▸ Your task
All records need to be reproduced exactly. Keep every word as it is.

▸ Data excerpts
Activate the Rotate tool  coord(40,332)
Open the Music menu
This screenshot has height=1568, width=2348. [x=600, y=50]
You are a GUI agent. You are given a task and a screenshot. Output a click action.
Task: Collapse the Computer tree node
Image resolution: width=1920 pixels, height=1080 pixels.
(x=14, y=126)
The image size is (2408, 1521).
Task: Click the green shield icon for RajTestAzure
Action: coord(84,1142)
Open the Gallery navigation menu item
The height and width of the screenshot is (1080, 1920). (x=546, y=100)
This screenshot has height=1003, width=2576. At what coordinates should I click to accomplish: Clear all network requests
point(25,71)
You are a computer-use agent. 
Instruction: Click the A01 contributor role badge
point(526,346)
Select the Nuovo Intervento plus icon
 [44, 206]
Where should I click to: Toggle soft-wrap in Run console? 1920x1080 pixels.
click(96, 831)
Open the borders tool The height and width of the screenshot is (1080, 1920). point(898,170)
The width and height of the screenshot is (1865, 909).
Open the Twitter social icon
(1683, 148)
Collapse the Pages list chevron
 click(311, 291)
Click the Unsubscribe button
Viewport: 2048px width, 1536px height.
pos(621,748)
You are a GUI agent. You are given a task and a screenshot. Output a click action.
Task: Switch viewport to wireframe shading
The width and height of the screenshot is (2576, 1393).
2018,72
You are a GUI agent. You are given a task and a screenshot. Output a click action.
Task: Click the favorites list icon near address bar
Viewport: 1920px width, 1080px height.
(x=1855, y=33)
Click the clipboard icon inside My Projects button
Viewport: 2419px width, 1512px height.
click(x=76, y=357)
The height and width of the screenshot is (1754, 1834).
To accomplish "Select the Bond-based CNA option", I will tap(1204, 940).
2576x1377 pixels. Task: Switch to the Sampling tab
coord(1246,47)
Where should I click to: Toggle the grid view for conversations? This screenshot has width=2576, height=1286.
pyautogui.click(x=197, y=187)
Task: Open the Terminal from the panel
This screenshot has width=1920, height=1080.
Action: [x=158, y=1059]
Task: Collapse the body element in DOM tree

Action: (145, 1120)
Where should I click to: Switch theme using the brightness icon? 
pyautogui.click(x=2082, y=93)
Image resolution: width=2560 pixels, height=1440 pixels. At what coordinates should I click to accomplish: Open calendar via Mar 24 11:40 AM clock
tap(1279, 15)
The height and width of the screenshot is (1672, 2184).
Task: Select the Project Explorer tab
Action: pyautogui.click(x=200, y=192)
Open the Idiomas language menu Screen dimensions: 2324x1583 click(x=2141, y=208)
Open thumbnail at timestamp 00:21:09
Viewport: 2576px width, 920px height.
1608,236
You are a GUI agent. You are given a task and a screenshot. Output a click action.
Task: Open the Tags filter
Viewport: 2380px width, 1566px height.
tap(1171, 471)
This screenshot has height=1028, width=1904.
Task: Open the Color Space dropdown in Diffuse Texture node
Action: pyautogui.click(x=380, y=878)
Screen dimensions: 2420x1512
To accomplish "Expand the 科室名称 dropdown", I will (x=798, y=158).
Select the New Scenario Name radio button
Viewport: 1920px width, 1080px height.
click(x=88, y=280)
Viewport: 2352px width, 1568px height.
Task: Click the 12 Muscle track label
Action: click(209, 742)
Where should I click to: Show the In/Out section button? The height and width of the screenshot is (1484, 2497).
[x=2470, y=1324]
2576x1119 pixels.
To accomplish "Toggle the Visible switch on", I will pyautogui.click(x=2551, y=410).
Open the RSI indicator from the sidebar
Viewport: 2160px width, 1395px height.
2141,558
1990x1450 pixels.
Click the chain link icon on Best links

▸ Task solution
Activate the Rotate tool  coord(40,332)
Open the Music menu
This screenshot has height=1568, width=2348. [x=600, y=50]
You are a GUI agent. You are given a task and a screenshot. Output a click action.
Task: Collapse the Computer tree node
Image resolution: width=1920 pixels, height=1080 pixels.
(x=14, y=126)
The image size is (2408, 1521).
Task: Click the green shield icon for RajTestAzure
Action: coord(84,1142)
Open the Gallery navigation menu item
The height and width of the screenshot is (1080, 1920). (x=546, y=100)
This screenshot has height=1003, width=2576. At what coordinates should I click to accomplish: Clear all network requests
point(25,71)
You are a computer-use agent. 
Instruction: Click the A01 contributor role badge
point(526,346)
Select the Nuovo Intervento plus icon
 [44, 206]
Where should I click to: Toggle soft-wrap in Run console? 1920x1080 pixels.
click(96, 831)
Open the borders tool The height and width of the screenshot is (1080, 1920). point(898,170)
The width and height of the screenshot is (1865, 909).
Open the Twitter social icon
(1683, 148)
Collapse the Pages list chevron
 click(311, 291)
Click the Unsubscribe button
Viewport: 2048px width, 1536px height.
pos(621,748)
You are a GUI agent. You are given a task and a screenshot. Output a click action.
Task: Switch viewport to wireframe shading
The width and height of the screenshot is (2576, 1393).
2018,72
You are a GUI agent. You are given a task and a screenshot. Output a click action.
Task: Click the favorites list icon near address bar
Viewport: 1920px width, 1080px height.
(x=1855, y=33)
Click the clipboard icon inside My Projects button
Viewport: 2419px width, 1512px height.
click(x=76, y=357)
The height and width of the screenshot is (1754, 1834).
To accomplish "Select the Bond-based CNA option", I will tap(1204, 940).
2576x1377 pixels. Task: Switch to the Sampling tab
coord(1246,47)
Where should I click to: Toggle the grid view for conversations? This screenshot has width=2576, height=1286.
pyautogui.click(x=197, y=187)
Task: Open the Terminal from the panel
This screenshot has width=1920, height=1080.
Action: [x=158, y=1059]
Task: Collapse the body element in DOM tree

Action: (145, 1120)
Where should I click to: Switch theme using the brightness icon? 
pyautogui.click(x=2082, y=93)
Image resolution: width=2560 pixels, height=1440 pixels. At what coordinates should I click to accomplish: Open calendar via Mar 24 11:40 AM clock
tap(1279, 15)
The height and width of the screenshot is (1672, 2184).
Task: Select the Project Explorer tab
Action: pyautogui.click(x=200, y=192)
Open the Idiomas language menu Screen dimensions: 2324x1583 click(x=2141, y=208)
Open thumbnail at timestamp 00:21:09
Viewport: 2576px width, 920px height.
1608,236
You are a GUI agent. You are given a task and a screenshot. Output a click action.
Task: Open the Tags filter
Viewport: 2380px width, 1566px height.
tap(1171, 471)
This screenshot has height=1028, width=1904.
Task: Open the Color Space dropdown in Diffuse Texture node
Action: pyautogui.click(x=380, y=878)
Screen dimensions: 2420x1512
To accomplish "Expand the 科室名称 dropdown", I will (x=798, y=158).
Select the New Scenario Name radio button
Viewport: 1920px width, 1080px height.
click(x=88, y=280)
Viewport: 2352px width, 1568px height.
Task: Click the 12 Muscle track label
Action: click(209, 742)
Where should I click to: Show the In/Out section button? The height and width of the screenshot is (1484, 2497).
[x=2470, y=1324]
2576x1119 pixels.
To accomplish "Toggle the Visible switch on", I will pyautogui.click(x=2551, y=410).
Open the RSI indicator from the sidebar
Viewport: 2160px width, 1395px height.
2141,558
1990x1450 pixels.
Click the chain link icon on Best links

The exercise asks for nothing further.